Turn on clean running water 1
Wet hands under water 1
Apply soap 1
Scrub PALMS 1
Scrub BACK of left hand 1
Scrub BACK of right hand 1
Scrub BETWEEN fingers 0
Scrub THUMB of left hand 0
Scrub THUMB of right hand 0
Scrub NAILS of left hand 0
Scrub NAILS of right hand 0
Scrub FINGERTIPS of left hand 0
Scrub FINGERTIPS of right hand 0
Scrub WRIST of left hand 0
Scrub WRIST of right hand 0
Rinse 1
Dry hands with a clean towel 1
Turn off water with a towel 0
Handwashing score 8

She did 8 out of 18 total hand washing steps.

In relation to the 12-handwashing scrubbing steps she did only 3 out of 12 steps (she washed her palms and backs of her hands only).

It is easy to see how even well-meaning people do not do a good enough job washing their hands. In our example, she had good intentions. If asked, she would honestly say that she washed her hands or that she always washes her hands.

But, doing it the way she did it, she missed so many proper hand washing steps. That technique that she demonstrated in real life while missing some hand washing steps, might potentially contribute to spreading germs to others.

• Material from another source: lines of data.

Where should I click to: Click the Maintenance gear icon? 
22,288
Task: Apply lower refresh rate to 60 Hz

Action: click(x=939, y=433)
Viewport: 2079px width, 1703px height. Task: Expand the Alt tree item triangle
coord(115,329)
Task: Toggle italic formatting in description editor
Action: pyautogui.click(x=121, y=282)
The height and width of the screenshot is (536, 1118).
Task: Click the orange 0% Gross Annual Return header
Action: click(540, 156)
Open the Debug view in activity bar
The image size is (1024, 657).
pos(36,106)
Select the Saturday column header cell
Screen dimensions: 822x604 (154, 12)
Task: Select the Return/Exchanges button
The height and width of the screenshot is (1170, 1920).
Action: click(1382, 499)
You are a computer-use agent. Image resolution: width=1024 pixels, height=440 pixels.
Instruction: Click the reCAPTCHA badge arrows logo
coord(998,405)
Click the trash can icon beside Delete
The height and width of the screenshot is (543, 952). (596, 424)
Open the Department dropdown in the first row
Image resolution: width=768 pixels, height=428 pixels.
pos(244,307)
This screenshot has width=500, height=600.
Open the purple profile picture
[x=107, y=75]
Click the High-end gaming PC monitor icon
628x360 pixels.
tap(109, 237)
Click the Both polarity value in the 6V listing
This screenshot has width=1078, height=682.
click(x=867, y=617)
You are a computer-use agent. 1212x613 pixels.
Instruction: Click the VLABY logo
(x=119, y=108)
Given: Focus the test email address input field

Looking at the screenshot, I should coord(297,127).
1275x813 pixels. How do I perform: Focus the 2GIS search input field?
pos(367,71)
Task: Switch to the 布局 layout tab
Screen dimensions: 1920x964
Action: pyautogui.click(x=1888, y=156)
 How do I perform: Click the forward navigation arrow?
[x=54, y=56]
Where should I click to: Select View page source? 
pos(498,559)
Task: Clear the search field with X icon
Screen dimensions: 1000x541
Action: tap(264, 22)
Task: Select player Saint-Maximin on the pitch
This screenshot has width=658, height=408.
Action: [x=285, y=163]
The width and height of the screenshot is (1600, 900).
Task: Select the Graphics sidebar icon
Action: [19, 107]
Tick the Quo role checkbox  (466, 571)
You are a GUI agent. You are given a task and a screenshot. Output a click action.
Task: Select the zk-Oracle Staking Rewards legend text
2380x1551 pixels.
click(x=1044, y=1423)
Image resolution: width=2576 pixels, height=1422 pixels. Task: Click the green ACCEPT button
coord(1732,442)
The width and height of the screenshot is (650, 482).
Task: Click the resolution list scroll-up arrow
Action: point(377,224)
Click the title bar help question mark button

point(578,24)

That point is extremely important especially in our efforts to combat some diseases like infectious diarrhea (notoriously easy to spread Norovirus being one of them).

In addition to Norovirus, some other pathogens that we transmit via diarrhea and dirty hands include: E. coli, Salmonella, Shigella and others.

Dirty hands can also transmit germs from a upper respiratory infections, like the common cold, the flu or RSV.

Any of these germs could have been spread this way from incompletely washed hands. Even clean hands that touch something dirty can undo the best of hand hygiene efforts.

While advising people to wash their hands for 20 seconds might have been a good initial public health strategy, more could be done.

We need to teach people healthy habits including how to wash their hands properly. Ideally, we would start proper hand washing instruction at an early age. That includes practicing all hand washing steps, especially handwashing scrub steps.

While teaching children is extremely important, adults might need a refresher and reminder too. as demonstrated in only one example shared in this story. People are capable of learning more and learn better. Let’s not underestimate people’s ability to learn.

What are your observations about how people wash their hands at home, work, in hotels, restaurants, airports, universities, hospitals or other public places? Are they doing it well? What could they do even better?